By CARLOS RODRIGUEZ
MEXICO CITY (AP) — Mexican fans welcomed the NFL in raucous fashion, and it probably won’t be the last time Azteca Stadium hosts American futbol.
Next time, however, they’ll try to ban laser pointers.
Nearly 80,000 fans came to see the Raiders defeat the Houston Texans in a 27-20 win Monday night in what felt like a Raiders home game.
The crowd harassed the Texans and supported the Raiders , one of the most popular NFL teams in Mexico.
The success of the game and the full weekend of events could entice the league to bring more games to the Mexican capital.
The NFL says 76,473 fans were at the game, and the atmosphere was very different from the more neutral crowd for games in London. Thousands of other football fans attended a weekend-long fan fest.
Although many wore silver and black, it was clear that the Cowboys, Texans, Steelers and Broncos also have fans south of the border.
“Besides the game, we had an excellent trip here, great experience for our players. Unbelievable crowd. Just a really cool atmosphere for both teams,” Texans coach Bill O’Brien said. “It was a great trip as far as that’s concerned.”

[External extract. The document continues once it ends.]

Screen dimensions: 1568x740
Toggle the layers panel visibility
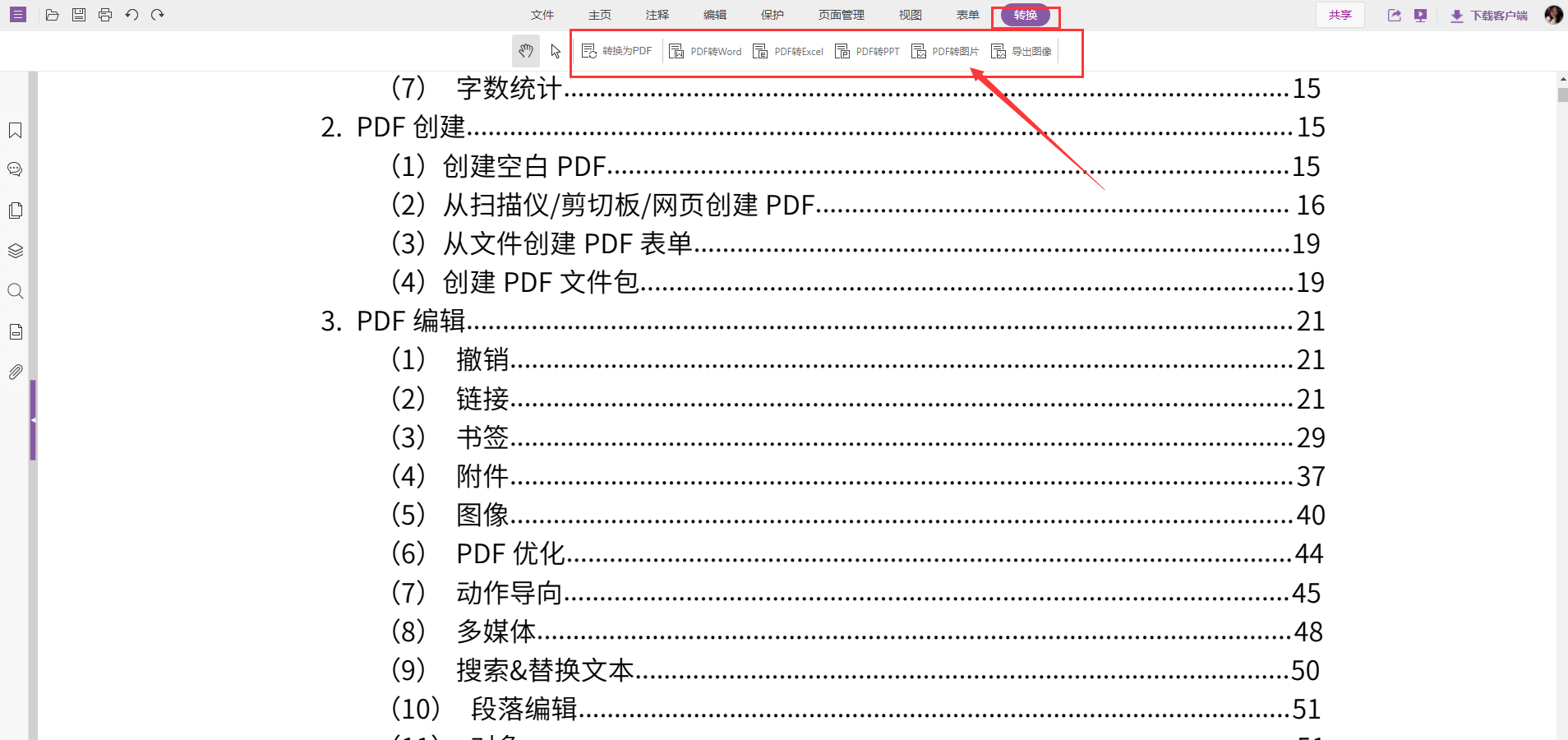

Before the game, there was concern that Mexican fans could boo the U.S. national anthem because of the political tension since Donald Trump was elected president, but the crowd did not .
A SOCCER CROWD
The fans’ behavior was similar to the atmosphere when the Mexican national team or local club America play their soccer matches in Azteca Stadium.
“I was able to play at Wembley Stadium in my rookie year, and then being able to play here, I mean it was amazing,” Raiders quarterback Derek Carr said. “There’s so much history and so much rowdiness. I love soccer, so it gave me kind of a soccer feel.”

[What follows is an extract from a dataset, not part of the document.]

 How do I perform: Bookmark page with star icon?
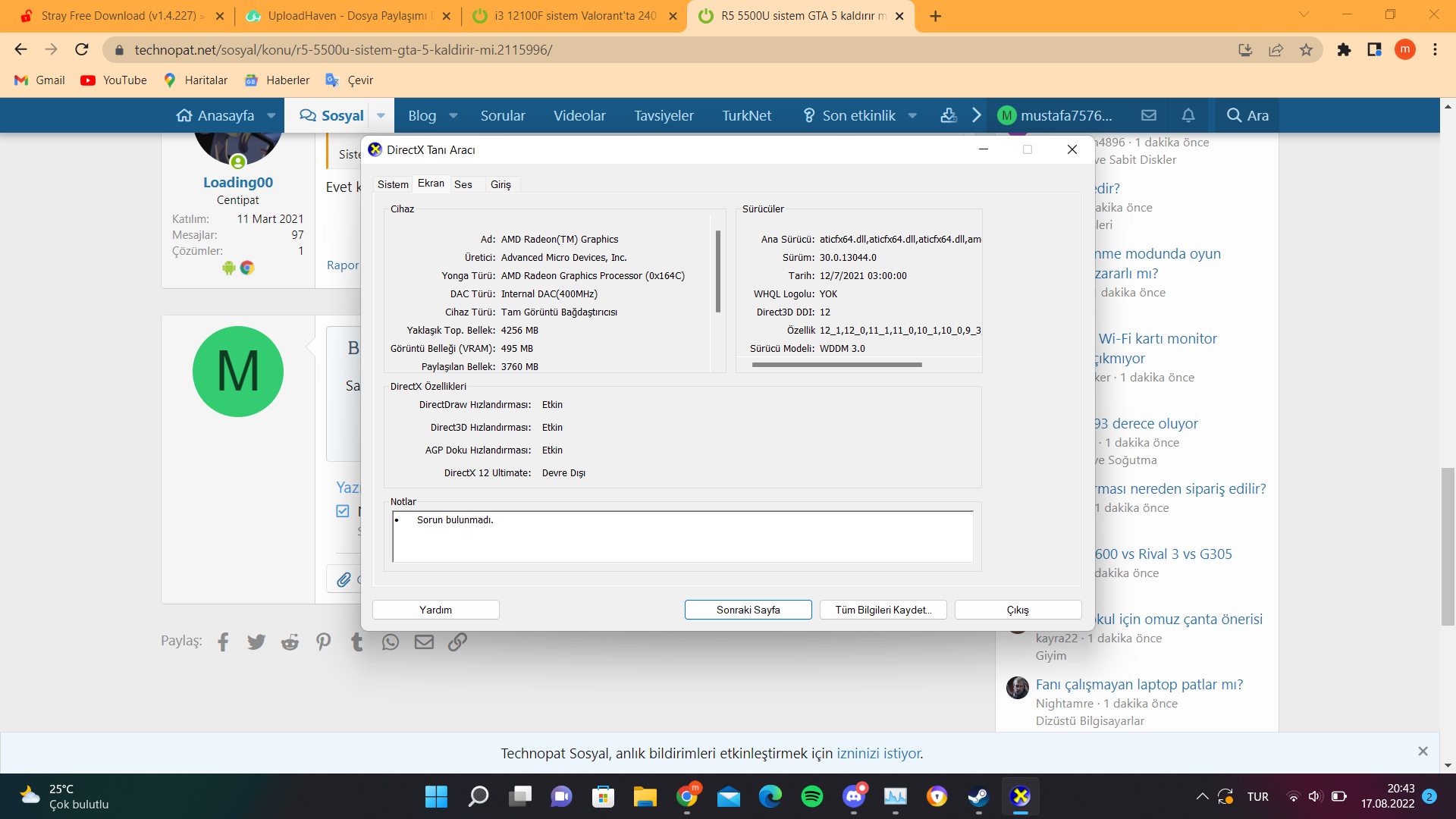point(1306,50)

Throughout the game, the crowd chanted a gay slur that is common in soccer matches when the opposing goalkeeper clears the ball.
This year, FIFA has fined Mexico three times for the chant. The NFL did not comment about the slur.
Texans quarterback Brock Osweiler was targeted by a green laser on several plays, something that is common against visiting soccer teams playing at Azteca.
“Certainly, having a laser zoomed in on your eyeball definitely affects how you play,” Osweiler said.
THE MEXICO RAIDERS?
The Raiders are exploring a move to Las Vegas, but in the meantime, they could consider another trip back to Mexico, where they clearly have a devoted fan base.
According to the NFL office in Mexico, the Raiders are the fifth-most popular team in the country. They were clearly more popular Monday night than the Texans.
Yon de Luisa, sporting vice president of the Televisa media company which owns Azteca Stadium, has said the deal with the NFL could include two future games in the venue.
THE AZTECA RENOVATIONS
Azteca Stadium, famous for hosting two World Cup finals, was renovated with a $12 million investment for its 50th anniversary and to celebrate club America’s 100th year. As part of the deal to bring the NFL back, Televisa had to comply with several upgrade requests by the league.
Azteca built new football-only locker rooms, installed new seats and boxes that reduced its capacity from over 100,000, and added a new wireless internet network. The stadium still needs major renovations in other areas: the parking lot is insufficient, there are no escalators and the stadium lights and most of the ramps are 50 years old.
Before the game, Mexico City’s altitude of 7,380 feet above sea level played was a cause for concern for both teams, who arrived a day earlier to avoid the effects as recommended by the NFL Mexico office.
Raiders wide receiver Michael Crabtree had trouble breathing, and the Raiders called a timeout for their players to catch a break late in the game.
“I mean you talk about the elements is always a factor, but at the same time you talk about resiliency and the coaches having us prepared,” Raiders defensive end Khalil Mack said. “… It was a weight that we could fight through and you’ve seen that throughout the finishing of the game and especially in the fourth quarter.”